╭─ Dataset records

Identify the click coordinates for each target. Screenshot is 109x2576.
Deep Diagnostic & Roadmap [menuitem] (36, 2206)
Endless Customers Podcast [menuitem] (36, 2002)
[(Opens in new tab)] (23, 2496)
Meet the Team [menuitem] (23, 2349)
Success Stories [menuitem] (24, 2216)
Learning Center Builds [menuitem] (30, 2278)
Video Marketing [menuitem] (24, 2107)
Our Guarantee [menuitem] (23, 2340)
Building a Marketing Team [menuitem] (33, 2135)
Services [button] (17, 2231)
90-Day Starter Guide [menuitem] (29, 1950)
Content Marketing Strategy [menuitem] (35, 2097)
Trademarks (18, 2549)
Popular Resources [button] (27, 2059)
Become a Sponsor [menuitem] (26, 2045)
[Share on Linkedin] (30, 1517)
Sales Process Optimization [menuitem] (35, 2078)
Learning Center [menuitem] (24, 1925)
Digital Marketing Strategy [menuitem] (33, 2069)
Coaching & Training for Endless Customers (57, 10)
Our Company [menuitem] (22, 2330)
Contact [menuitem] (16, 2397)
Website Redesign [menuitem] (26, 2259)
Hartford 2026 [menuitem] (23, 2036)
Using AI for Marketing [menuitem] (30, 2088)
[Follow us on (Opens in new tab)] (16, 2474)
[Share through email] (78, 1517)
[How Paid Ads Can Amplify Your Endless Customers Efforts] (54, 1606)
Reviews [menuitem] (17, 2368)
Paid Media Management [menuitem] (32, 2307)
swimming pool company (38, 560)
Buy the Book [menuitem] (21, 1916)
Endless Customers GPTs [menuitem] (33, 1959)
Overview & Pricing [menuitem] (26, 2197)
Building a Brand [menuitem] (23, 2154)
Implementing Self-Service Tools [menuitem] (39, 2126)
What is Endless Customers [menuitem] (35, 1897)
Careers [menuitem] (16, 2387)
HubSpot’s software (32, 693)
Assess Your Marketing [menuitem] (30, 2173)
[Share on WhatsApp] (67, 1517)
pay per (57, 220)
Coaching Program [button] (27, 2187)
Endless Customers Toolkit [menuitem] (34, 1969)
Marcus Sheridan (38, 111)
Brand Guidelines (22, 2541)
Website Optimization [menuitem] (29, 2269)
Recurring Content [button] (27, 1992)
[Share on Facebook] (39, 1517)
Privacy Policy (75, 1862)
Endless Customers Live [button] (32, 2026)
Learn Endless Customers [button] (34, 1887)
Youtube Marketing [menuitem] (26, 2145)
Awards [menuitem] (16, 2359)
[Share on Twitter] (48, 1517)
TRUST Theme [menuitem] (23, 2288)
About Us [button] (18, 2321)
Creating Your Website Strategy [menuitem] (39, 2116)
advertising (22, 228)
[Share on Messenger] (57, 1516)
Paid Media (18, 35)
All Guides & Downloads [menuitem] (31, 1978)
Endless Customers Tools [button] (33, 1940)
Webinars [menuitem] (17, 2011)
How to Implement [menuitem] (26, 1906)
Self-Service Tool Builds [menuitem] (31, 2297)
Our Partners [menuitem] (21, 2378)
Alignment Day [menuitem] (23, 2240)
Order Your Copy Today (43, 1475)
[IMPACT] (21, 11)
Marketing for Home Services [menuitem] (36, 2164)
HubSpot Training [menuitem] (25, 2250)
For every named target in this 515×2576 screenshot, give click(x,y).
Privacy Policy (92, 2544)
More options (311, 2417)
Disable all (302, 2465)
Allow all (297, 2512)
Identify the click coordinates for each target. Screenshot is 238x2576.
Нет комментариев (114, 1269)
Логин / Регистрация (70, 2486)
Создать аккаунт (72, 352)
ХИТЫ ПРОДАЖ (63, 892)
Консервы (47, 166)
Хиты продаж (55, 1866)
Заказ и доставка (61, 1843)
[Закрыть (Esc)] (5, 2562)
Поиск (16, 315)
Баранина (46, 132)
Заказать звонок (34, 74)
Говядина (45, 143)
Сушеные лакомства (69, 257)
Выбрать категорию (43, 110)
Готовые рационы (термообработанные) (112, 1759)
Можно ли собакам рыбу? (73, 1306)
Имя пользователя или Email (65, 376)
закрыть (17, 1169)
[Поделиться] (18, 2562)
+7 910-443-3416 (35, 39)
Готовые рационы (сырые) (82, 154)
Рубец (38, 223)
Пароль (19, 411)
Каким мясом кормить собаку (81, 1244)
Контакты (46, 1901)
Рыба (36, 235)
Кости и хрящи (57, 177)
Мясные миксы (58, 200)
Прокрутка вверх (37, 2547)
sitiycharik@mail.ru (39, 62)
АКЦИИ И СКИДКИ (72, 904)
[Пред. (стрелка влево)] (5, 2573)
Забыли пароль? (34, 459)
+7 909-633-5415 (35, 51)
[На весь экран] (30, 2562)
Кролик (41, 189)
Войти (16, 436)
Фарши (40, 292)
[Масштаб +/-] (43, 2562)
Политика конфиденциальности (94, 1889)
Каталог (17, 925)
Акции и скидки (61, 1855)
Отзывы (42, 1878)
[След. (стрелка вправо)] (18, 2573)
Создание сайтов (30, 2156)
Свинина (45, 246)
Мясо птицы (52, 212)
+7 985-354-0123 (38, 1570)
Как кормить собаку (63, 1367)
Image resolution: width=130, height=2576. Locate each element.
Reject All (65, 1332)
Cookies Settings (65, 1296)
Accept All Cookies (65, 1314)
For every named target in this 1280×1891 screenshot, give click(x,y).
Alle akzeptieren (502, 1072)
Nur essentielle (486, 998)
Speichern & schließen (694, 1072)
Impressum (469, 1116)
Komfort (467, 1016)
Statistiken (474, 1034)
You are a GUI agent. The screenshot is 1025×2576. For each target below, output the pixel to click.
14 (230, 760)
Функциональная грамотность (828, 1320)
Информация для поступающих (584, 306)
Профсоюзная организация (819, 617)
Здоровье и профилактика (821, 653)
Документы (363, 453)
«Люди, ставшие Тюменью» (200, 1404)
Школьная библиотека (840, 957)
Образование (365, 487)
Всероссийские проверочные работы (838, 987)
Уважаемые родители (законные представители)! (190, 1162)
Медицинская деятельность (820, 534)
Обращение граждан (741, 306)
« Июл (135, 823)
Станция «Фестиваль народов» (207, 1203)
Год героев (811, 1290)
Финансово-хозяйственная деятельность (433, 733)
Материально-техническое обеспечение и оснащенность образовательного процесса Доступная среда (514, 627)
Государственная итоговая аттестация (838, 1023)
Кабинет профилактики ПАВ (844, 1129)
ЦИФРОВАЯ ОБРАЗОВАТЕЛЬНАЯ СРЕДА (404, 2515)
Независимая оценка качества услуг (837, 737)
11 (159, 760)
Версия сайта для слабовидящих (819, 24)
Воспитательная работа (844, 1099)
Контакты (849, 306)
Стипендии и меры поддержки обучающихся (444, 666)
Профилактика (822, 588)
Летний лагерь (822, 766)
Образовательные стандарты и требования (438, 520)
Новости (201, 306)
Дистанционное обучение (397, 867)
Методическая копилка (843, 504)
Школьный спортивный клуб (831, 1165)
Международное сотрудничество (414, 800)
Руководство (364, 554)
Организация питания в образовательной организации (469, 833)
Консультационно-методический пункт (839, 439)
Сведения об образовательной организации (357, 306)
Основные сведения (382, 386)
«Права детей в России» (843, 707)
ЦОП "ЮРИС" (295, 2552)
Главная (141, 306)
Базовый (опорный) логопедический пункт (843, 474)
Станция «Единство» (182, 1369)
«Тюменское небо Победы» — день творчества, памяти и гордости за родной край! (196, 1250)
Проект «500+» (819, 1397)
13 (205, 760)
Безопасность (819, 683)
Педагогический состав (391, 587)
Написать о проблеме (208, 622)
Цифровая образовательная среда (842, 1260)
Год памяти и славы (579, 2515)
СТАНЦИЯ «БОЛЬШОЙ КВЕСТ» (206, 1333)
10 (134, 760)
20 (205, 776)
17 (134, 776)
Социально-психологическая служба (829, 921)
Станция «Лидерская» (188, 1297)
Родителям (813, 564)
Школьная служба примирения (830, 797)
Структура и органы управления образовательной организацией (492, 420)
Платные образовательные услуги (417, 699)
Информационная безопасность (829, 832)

╰─

■ **Aim of the task**: With the line holding "[Share through email] (78, 1517)" as the first and the line holding "HubSpot’s software (32, 693)" as the last, please transcribe exactly the lines of the material above in that range and nothing else.

■ **Result below**:
[Share through email] (78, 1517)
[How Paid Ads Can Amplify Your Endless Customers Efforts] (54, 1606)
Reviews [menuitem] (17, 2368)
Paid Media Management [menuitem] (32, 2307)
swimming pool company (38, 560)
Buy the Book [menuitem] (21, 1916)
Endless Customers GPTs [menuitem] (33, 1959)
Overview & Pricing [menuitem] (26, 2197)
Building a Brand [menuitem] (23, 2154)
Implementing Self-Service Tools [menuitem] (39, 2126)
What is Endless Customers [menuitem] (35, 1897)
Careers [menuitem] (16, 2387)
HubSpot’s software (32, 693)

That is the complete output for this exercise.